● AIM OF THE EXERCISE: Render every line of the records below as a Markdown table with the columns Row and Line, numbering each row and leaving out blank lines.

● INPUT MATERIAL:
----
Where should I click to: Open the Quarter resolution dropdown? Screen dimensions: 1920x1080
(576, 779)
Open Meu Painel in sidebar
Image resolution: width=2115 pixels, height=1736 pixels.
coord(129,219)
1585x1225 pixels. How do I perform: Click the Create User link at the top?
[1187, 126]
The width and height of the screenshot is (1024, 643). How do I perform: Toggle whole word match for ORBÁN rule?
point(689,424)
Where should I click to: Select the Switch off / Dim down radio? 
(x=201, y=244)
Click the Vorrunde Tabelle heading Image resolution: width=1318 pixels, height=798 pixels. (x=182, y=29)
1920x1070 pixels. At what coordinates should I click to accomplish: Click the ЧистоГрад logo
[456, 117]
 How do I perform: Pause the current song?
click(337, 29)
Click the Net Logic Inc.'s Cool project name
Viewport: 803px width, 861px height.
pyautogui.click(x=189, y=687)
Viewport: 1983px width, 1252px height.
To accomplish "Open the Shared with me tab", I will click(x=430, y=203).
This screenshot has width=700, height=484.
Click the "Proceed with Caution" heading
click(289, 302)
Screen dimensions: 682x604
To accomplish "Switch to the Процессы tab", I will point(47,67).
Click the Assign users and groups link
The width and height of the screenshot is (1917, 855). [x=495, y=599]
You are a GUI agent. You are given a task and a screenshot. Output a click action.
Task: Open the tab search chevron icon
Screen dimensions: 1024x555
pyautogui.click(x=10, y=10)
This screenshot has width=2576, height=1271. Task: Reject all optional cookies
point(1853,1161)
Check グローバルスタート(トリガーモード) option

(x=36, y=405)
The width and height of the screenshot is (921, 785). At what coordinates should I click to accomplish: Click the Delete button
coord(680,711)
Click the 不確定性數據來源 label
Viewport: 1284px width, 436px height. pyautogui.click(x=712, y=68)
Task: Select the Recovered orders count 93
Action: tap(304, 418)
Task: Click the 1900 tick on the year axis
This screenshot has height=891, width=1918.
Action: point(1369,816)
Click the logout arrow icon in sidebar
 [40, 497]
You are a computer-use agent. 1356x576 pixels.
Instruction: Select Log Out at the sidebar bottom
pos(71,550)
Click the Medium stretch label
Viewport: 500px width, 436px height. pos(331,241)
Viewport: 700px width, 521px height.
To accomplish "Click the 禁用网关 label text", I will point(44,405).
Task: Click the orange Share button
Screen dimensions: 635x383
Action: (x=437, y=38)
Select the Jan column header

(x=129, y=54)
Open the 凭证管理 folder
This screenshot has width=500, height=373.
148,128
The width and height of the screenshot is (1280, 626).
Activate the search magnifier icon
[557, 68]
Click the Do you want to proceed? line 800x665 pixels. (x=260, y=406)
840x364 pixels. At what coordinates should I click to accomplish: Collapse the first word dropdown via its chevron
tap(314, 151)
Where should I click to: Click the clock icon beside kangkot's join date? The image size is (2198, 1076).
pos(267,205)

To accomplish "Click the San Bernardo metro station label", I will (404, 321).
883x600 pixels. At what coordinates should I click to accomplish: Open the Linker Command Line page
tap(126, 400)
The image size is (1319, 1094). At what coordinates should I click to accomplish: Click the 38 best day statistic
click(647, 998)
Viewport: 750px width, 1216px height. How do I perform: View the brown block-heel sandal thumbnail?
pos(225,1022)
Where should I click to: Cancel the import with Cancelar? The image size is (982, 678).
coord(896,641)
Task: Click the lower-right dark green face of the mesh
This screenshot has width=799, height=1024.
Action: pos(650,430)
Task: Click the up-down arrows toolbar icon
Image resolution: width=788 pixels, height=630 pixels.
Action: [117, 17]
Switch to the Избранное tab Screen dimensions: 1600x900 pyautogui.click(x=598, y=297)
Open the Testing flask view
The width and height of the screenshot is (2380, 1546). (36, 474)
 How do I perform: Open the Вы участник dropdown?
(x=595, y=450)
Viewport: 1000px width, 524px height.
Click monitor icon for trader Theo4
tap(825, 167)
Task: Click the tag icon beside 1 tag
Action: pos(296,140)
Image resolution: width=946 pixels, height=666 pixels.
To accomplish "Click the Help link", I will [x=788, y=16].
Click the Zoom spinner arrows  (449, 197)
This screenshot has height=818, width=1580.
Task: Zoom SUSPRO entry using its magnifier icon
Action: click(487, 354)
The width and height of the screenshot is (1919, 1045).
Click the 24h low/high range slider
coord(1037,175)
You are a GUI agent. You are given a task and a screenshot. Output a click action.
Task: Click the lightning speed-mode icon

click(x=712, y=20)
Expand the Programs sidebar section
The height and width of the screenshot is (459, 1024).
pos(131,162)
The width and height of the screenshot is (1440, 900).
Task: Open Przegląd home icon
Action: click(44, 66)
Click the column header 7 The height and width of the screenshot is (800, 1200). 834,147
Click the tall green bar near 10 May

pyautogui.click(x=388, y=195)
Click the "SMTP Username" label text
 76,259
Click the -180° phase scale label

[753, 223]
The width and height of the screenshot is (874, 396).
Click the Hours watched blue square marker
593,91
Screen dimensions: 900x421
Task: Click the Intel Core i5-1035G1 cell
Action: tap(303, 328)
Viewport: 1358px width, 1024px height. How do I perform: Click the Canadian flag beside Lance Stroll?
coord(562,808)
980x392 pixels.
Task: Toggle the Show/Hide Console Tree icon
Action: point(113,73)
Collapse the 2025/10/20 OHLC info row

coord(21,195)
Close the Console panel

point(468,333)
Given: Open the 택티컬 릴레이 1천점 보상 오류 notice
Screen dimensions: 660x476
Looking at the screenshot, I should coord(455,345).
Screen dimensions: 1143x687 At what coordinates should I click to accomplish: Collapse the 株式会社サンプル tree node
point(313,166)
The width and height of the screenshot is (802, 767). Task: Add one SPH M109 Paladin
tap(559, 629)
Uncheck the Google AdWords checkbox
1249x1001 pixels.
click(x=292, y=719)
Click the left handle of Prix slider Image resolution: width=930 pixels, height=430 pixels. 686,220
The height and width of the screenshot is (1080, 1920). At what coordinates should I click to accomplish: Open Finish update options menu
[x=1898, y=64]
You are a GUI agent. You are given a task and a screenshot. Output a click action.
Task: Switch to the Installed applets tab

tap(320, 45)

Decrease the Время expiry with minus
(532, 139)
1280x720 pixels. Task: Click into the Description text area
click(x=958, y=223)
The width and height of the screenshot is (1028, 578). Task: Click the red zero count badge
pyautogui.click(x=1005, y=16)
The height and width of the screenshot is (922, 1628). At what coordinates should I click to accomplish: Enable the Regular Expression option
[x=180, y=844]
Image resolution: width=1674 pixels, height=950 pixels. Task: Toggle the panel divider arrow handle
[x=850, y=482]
----
● IN RESPONSE:
| Row | Line |
|---|---|
| 1 | Where should I click to: Open the Quarter resolution dropdown? Screen dimensions: 1920x1080 |
| 2 | (576, 779) |
| 3 | Open Meu Painel in sidebar |
| 4 | Image resolution: width=2115 pixels, height=1736 pixels. |
| 5 | coord(129,219) |
| 6 | 1585x1225 pixels. How do I perform: Click the Create User link at the top? |
| 7 | [1187, 126] |
| 8 | The width and height of the screenshot is (1024, 643). How do I perform: Toggle whole word match for ORBÁN rule? |
| 9 | point(689,424) |
| 10 | Where should I click to: Select the Switch off / Dim down radio?  |
| 11 | (x=201, y=244) |
| 12 | Click the Vorrunde Tabelle heading Image resolution: width=1318 pixels, height=798 pixels. (x=182, y=29) |
| 13 | 1920x1070 pixels. At what coordinates should I click to accomplish: Click the ЧистоГрад logo |
| 14 | [456, 117] |
| 15 |  How do I perform: Pause the current song? |
| 16 | click(337, 29) |
| 17 | Click the Net Logic Inc.'s Cool project name |
| 18 | Viewport: 803px width, 861px height. |
| 19 | pyautogui.click(x=189, y=687) |
| 20 | Viewport: 1983px width, 1252px height. |
| 21 | To accomplish "Open the Shared with me tab", I will click(x=430, y=203). |
| 22 | This screenshot has width=700, height=484. |
| 23 | Click the "Proceed with Caution" heading |
| 24 | click(289, 302) |
| 25 | Screen dimensions: 682x604 |
| 26 | To accomplish "Switch to the Процессы tab", I will point(47,67). |
| 27 | Click the Assign users and groups link |
| 28 | The width and height of the screenshot is (1917, 855). [x=495, y=599] |
| 29 | You are a GUI agent. You are given a task and a screenshot. Output a click action. |
| 30 | Task: Open the tab search chevron icon |
| 31 | Screen dimensions: 1024x555 |
| 32 | pyautogui.click(x=10, y=10) |
| 33 | This screenshot has width=2576, height=1271. Task: Reject all optional cookies |
| 34 | point(1853,1161) |
| 35 | Check グローバルスタート(トリガーモード) option |
| 36 | (x=36, y=405) |
| 37 | The width and height of the screenshot is (921, 785). At what coordinates should I click to accomplish: Click the Delete button |
| 38 | coord(680,711) |
| 39 | Click the 不確定性數據來源 label |
| 40 | Viewport: 1284px width, 436px height. pyautogui.click(x=712, y=68) |
| 41 | Task: Select the Recovered orders count 93 |
| 42 | Action: tap(304, 418) |
| 43 | Task: Click the 1900 tick on the year axis |
| 44 | This screenshot has height=891, width=1918. |
| 45 | Action: point(1369,816) |
| 46 | Click the logout arrow icon in sidebar |
| 47 |  [40, 497] |
| 48 | You are a computer-use agent. 1356x576 pixels. |
| 49 | Instruction: Select Log Out at the sidebar bottom |
| 50 | pos(71,550) |
| 51 | Click the Medium stretch label |
| 52 | Viewport: 500px width, 436px height. pos(331,241) |
| 53 | Viewport: 700px width, 521px height. |
| 54 | To accomplish "Click the 禁用网关 label text", I will point(44,405). |
| 55 | Task: Click the orange Share button |
| 56 | Screen dimensions: 635x383 |
| 57 | Action: (x=437, y=38) |
| 58 | Select the Jan column header |
| 59 | (x=129, y=54) |
| 60 | Open the 凭证管理 folder |
| 61 | This screenshot has width=500, height=373. |
| 62 | 148,128 |
| 63 | The width and height of the screenshot is (1280, 626). |
| 64 | Activate the search magnifier icon |
| 65 | [557, 68] |
| 66 | Click the Do you want to proceed? line 800x665 pixels. (x=260, y=406) |
| 67 | 840x364 pixels. At what coordinates should I click to accomplish: Collapse the first word dropdown via its chevron |
| 68 | tap(314, 151) |
| 69 | Where should I click to: Click the clock icon beside kangkot's join date? The image size is (2198, 1076). |
| 70 | pos(267,205) |
| 71 | To accomplish "Click the San Bernardo metro station label", I will (404, 321). |
| 72 | 883x600 pixels. At what coordinates should I click to accomplish: Open the Linker Command Line page |
| 73 | tap(126, 400) |
| 74 | The image size is (1319, 1094). At what coordinates should I click to accomplish: Click the 38 best day statistic |
| 75 | click(647, 998) |
| 76 | Viewport: 750px width, 1216px height. How do I perform: View the brown block-heel sandal thumbnail? |
| 77 | pos(225,1022) |
| 78 | Where should I click to: Cancel the import with Cancelar? The image size is (982, 678). |
| 79 | coord(896,641) |
| 80 | Task: Click the lower-right dark green face of the mesh |
| 81 | This screenshot has width=799, height=1024. |
| 82 | Action: pos(650,430) |
| 83 | Task: Click the up-down arrows toolbar icon |
| 84 | Image resolution: width=788 pixels, height=630 pixels. |
| 85 | Action: [117, 17] |
| 86 | Switch to the Избранное tab Screen dimensions: 1600x900 pyautogui.click(x=598, y=297) |
| 87 | Open the Testing flask view |
| 88 | The width and height of the screenshot is (2380, 1546). (36, 474) |
| 89 |  How do I perform: Open the Вы участник dropdown? |
| 90 | (x=595, y=450) |
| 91 | Viewport: 1000px width, 524px height. |
| 92 | Click monitor icon for trader Theo4 |
| 93 | tap(825, 167) |
| 94 | Task: Click the tag icon beside 1 tag |
| 95 | Action: pos(296,140) |
| 96 | Image resolution: width=946 pixels, height=666 pixels. |
| 97 | To accomplish "Click the Help link", I will [x=788, y=16]. |
| 98 | Click the Zoom spinner arrows  (449, 197) |
| 99 | This screenshot has height=818, width=1580. |
| 100 | Task: Zoom SUSPRO entry using its magnifier icon |
| 101 | Action: click(487, 354) |
| 102 | The width and height of the screenshot is (1919, 1045). |
| 103 | Click the 24h low/high range slider |
| 104 | coord(1037,175) |
| 105 | You are a GUI agent. You are given a task and a screenshot. Output a click action. |
| 106 | Task: Click the lightning speed-mode icon |
| 107 | click(x=712, y=20) |
| 108 | Expand the Programs sidebar section |
| 109 | The height and width of the screenshot is (459, 1024). |
| 110 | pos(131,162) |
| 111 | The width and height of the screenshot is (1440, 900). |
| 112 | Task: Open Przegląd home icon |
| 113 | Action: click(44, 66) |
| 114 | Click the column header 7 The height and width of the screenshot is (800, 1200). 834,147 |
| 115 | Click the tall green bar near 10 May |
| 116 | pyautogui.click(x=388, y=195) |
| 117 | Click the "SMTP Username" label text |
| 118 |  76,259 |
| 119 | Click the -180° phase scale label |
| 120 | [753, 223] |
| 121 | The width and height of the screenshot is (874, 396). |
| 122 | Click the Hours watched blue square marker |
| 123 | 593,91 |
| 124 | Screen dimensions: 900x421 |
| 125 | Task: Click the Intel Core i5-1035G1 cell |
| 126 | Action: tap(303, 328) |
| 127 | Viewport: 1358px width, 1024px height. How do I perform: Click the Canadian flag beside Lance Stroll? |
| 128 | coord(562,808) |
| 129 | 980x392 pixels. |
| 130 | Task: Toggle the Show/Hide Console Tree icon |
| 131 | Action: point(113,73) |
| 132 | Collapse the 2025/10/20 OHLC info row |
| 133 | coord(21,195) |
| 134 | Close the Console panel |
| 135 | point(468,333) |
| 136 | Given: Open the 택티컬 릴레이 1천점 보상 오류 notice |
| 137 | Screen dimensions: 660x476 |
| 138 | Looking at the screenshot, I should coord(455,345). |
| 139 | Screen dimensions: 1143x687 At what coordinates should I click to accomplish: Collapse the 株式会社サンプル tree node |
| 140 | point(313,166) |
| 141 | The width and height of the screenshot is (802, 767). Task: Add one SPH M109 Paladin |
| 142 | tap(559, 629) |
| 143 | Uncheck the Google AdWords checkbox |
| 144 | 1249x1001 pixels. |
| 145 | click(x=292, y=719) |
| 146 | Click the left handle of Prix slider Image resolution: width=930 pixels, height=430 pixels. 686,220 |
| 147 | The height and width of the screenshot is (1080, 1920). At what coordinates should I click to accomplish: Open Finish update options menu |
| 148 | [x=1898, y=64] |
| 149 | You are a GUI agent. You are given a task and a screenshot. Output a click action. |
| 150 | Task: Switch to the Installed applets tab |
| 151 | tap(320, 45) |
| 152 | Decrease the Время expiry with minus |
| 153 | (532, 139) |
| 154 | 1280x720 pixels. Task: Click into the Description text area |
| 155 | click(x=958, y=223) |
| 156 | The width and height of the screenshot is (1028, 578). Task: Click the red zero count badge |
| 157 | pyautogui.click(x=1005, y=16) |
| 158 | The height and width of the screenshot is (922, 1628). At what coordinates should I click to accomplish: Enable the Regular Expression option |
| 159 | [x=180, y=844] |
| 160 | Image resolution: width=1674 pixels, height=950 pixels. Task: Toggle the panel divider arrow handle |
| 161 | [x=850, y=482] |